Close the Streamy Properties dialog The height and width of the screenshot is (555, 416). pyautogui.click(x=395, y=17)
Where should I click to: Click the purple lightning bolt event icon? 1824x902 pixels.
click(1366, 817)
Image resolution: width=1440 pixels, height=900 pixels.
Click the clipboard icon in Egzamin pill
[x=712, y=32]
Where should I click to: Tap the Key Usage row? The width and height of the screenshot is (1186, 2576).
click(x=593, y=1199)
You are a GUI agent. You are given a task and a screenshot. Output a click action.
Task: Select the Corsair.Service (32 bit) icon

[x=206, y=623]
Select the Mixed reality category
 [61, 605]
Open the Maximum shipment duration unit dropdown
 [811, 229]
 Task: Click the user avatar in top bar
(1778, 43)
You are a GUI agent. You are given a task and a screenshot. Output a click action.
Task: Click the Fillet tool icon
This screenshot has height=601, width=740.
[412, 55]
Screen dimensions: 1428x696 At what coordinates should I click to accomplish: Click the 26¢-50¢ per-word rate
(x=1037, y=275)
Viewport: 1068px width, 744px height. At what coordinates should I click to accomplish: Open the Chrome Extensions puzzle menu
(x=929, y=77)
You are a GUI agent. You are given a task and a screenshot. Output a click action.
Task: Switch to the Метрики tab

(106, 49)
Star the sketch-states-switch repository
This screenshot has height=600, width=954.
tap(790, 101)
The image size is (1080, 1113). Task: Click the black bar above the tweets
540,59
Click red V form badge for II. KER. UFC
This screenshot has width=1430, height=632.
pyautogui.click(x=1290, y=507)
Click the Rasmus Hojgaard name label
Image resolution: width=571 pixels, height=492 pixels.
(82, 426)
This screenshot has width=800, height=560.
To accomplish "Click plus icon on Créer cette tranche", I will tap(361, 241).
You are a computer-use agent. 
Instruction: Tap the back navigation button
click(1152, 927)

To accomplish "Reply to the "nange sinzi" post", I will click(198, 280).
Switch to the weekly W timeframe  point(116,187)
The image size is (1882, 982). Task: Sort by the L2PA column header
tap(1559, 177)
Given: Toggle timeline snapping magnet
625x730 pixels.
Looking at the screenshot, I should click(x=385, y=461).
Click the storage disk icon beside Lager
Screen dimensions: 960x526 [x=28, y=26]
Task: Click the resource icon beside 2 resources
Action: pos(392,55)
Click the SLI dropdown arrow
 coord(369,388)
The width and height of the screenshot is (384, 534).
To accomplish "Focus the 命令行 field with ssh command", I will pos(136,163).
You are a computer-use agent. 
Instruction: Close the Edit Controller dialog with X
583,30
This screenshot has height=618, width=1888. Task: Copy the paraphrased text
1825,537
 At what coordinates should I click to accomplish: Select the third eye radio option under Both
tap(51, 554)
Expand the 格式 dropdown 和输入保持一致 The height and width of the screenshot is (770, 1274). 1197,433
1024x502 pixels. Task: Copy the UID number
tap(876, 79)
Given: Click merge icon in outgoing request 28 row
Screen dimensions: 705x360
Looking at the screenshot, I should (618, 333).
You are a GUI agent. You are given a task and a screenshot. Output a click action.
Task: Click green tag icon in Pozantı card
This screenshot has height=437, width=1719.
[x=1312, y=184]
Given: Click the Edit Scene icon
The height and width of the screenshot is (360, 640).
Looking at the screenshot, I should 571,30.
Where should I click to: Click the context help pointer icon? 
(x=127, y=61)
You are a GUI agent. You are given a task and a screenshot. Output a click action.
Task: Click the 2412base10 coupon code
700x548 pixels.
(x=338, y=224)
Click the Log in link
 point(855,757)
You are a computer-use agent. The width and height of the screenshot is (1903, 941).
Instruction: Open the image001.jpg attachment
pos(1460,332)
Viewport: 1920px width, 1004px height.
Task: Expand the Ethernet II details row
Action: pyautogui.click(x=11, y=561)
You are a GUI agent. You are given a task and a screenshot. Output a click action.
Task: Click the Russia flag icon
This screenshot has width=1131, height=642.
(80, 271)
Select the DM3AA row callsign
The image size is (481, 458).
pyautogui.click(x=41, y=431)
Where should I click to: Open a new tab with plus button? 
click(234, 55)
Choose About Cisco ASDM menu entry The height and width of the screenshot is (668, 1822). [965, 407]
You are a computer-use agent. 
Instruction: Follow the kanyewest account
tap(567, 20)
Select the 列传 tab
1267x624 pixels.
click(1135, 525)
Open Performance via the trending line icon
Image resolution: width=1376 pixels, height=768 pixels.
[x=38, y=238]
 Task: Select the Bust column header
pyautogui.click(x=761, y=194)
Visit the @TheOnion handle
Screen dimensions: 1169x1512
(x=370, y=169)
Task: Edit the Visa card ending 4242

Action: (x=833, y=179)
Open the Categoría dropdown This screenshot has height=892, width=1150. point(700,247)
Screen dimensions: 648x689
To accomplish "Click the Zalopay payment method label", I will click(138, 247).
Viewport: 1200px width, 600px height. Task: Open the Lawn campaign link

####

Within the material above, copy exactly the lines from the line that holds "Instruction: Tap the back navigation button" up to and including the line that holds "Expand the 格式".

ANSWER FOR THE TASK
Instruction: Tap the back navigation button
click(1152, 927)

To accomplish "Reply to the "nange sinzi" post", I will click(198, 280).
Switch to the weekly W timeframe  point(116,187)
The image size is (1882, 982). Task: Sort by the L2PA column header
tap(1559, 177)
Given: Toggle timeline snapping magnet
625x730 pixels.
Looking at the screenshot, I should click(x=385, y=461).
Click the storage disk icon beside Lager
Screen dimensions: 960x526 [x=28, y=26]
Task: Click the resource icon beside 2 resources
Action: pos(392,55)
Click the SLI dropdown arrow
 coord(369,388)
The width and height of the screenshot is (384, 534).
To accomplish "Focus the 命令行 field with ssh command", I will pos(136,163).
You are a computer-use agent. 
Instruction: Close the Edit Controller dialog with X
583,30
This screenshot has height=618, width=1888. Task: Copy the paraphrased text
1825,537
 At what coordinates should I click to accomplish: Select the third eye radio option under Both
tap(51, 554)
Expand the 格式 dropdown 和输入保持一致 The height and width of the screenshot is (770, 1274). 1197,433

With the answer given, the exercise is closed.